Résolument placée sous le signe de l’Ultra depuis son arrivée sur le marché il y a quelques années, la Salomon Ultraglide 4 (son nom est clair) s’affirme comme une option plutôt bien positionnée pour les amateurs de longues distances. Affichant le rouge emblématique de la marque (du moins ma version de test), cette quatrième édition reprend en grande partie le look et les caractéristiques de la version précédente que j’ai aussi testée. Commercialisée au tarif particulièrement compétitif de 150 €, la chaussure se positionne très avantageusement je trouve face à des références établies comme la Speedgoat 7, la Cascadia 19 ou la Trabuco 14. Dès la prise en main, l’ensemble donne confiance, combinant la promesse d’une stabilité affichée par les renforts sous la cheville (à tester) et une accessibilité budgétaire bienvenue dans un marché outdoor de plus en plus onéreux.
Au cœur des nouveautés matérielles, la semelle intermédiaire troque l’ancienne formule EnergyFoam contre de l’OptiFoam, un composé alliant l’EVA à un CoPolymère Bloc d’oléfine (OBC) pour garantir un amorti dense et stable sur la durée. Sous le pied, la semelle extérieure en Contagrip intègre une innovation singulière caractérisée par des trous et des alvéoles spécifiques. Selon la communication Salomon, c’est une découpe structurelle étudiée pour faire varier la pression sous le pied afin de limiter la fatigue plantaire sur les longues distances. On l’a vu la première fois sur les Salomon S/LAB UltraGlide, comme sur la UltraGlide 3, je n’ai pas perçu de différence majeure dans les sensations...même si je n’ai pas fait d’Ultra avec.
Cette version réussit également une cure d’amincissement notable en affichant désormais 280 grammes sur la balance, soit un gain de près de 20 grammes par rapport au millésime précédent la UltraGlide 3 que j’avais testée, sans pour autant altérer l’épaisseur protectrice de la plateforme.

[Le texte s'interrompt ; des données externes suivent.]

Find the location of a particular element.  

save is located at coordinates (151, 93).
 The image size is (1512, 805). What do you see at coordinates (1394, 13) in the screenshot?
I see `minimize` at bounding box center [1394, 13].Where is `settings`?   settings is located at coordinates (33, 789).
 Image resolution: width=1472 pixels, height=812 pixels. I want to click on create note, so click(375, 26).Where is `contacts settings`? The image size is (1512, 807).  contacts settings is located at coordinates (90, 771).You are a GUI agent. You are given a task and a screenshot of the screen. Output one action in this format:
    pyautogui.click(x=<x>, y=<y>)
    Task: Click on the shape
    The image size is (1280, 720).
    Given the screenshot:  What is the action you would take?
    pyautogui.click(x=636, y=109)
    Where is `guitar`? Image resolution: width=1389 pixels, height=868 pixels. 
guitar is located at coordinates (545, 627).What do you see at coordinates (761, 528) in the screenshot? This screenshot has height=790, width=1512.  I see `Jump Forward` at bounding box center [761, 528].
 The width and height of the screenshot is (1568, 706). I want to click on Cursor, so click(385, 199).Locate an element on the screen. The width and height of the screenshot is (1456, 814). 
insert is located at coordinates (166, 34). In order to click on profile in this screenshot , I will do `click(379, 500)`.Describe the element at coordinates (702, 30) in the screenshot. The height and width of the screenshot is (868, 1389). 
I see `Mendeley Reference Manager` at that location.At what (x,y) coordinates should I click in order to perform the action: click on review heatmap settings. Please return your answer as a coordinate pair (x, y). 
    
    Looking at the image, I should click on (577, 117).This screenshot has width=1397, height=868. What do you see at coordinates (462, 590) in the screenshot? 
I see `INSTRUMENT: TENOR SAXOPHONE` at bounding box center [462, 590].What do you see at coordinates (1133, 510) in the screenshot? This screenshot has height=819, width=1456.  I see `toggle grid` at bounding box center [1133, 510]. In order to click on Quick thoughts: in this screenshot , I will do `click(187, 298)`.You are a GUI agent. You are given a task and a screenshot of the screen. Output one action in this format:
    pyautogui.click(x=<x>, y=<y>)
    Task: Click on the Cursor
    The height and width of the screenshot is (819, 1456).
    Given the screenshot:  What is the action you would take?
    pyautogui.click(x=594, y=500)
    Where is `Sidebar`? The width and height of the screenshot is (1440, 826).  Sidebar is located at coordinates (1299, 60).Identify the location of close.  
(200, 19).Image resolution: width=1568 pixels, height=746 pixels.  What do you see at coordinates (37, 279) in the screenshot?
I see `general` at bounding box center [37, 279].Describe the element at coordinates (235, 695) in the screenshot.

L’expérience sur les sentiers met en lumière un comportement rigoureux et un chaussant ajusté, marqué par un volume plutôt fit à l’avant-pied qui demande une validation préalable pour les pieds forts. La fermeté relative de la mousse favorise une stabilité latérale très correcte en descente et en dévers, une caractéristique rassurante dans tous les cas. Les renforts latéraux de la semelle intermédiaire, qui remontent haut sur la tige, comme la hauteur sous malléoles, maximisent le verrouillage, tandis que la légère liberté de glissement accordée au talon dans les situations extrêmes permet de soulager efficacement les tendons en cas de torsion brutale.
Pour ceux qui souhaiterait la comparer avec la UltraGlide 3, je dois dire que je n’ai pas constaté de différence notable avec les 2 chaussures aux pieds, malgré la mousse qui semble avoir évolué. Mon conseil : profitez des soldes pour faire le plein de la version précédente.
Cette quatrième itération s’impose ainsi comme une excellente option si vous cherchez une bonne chaussure d’Ultra, à prix raisonné, devançant même la déclinaison S-Lab (j’attends de tester les SLAG UltraGlide 2) en matière de polyvalence et d’agrément au quotidien.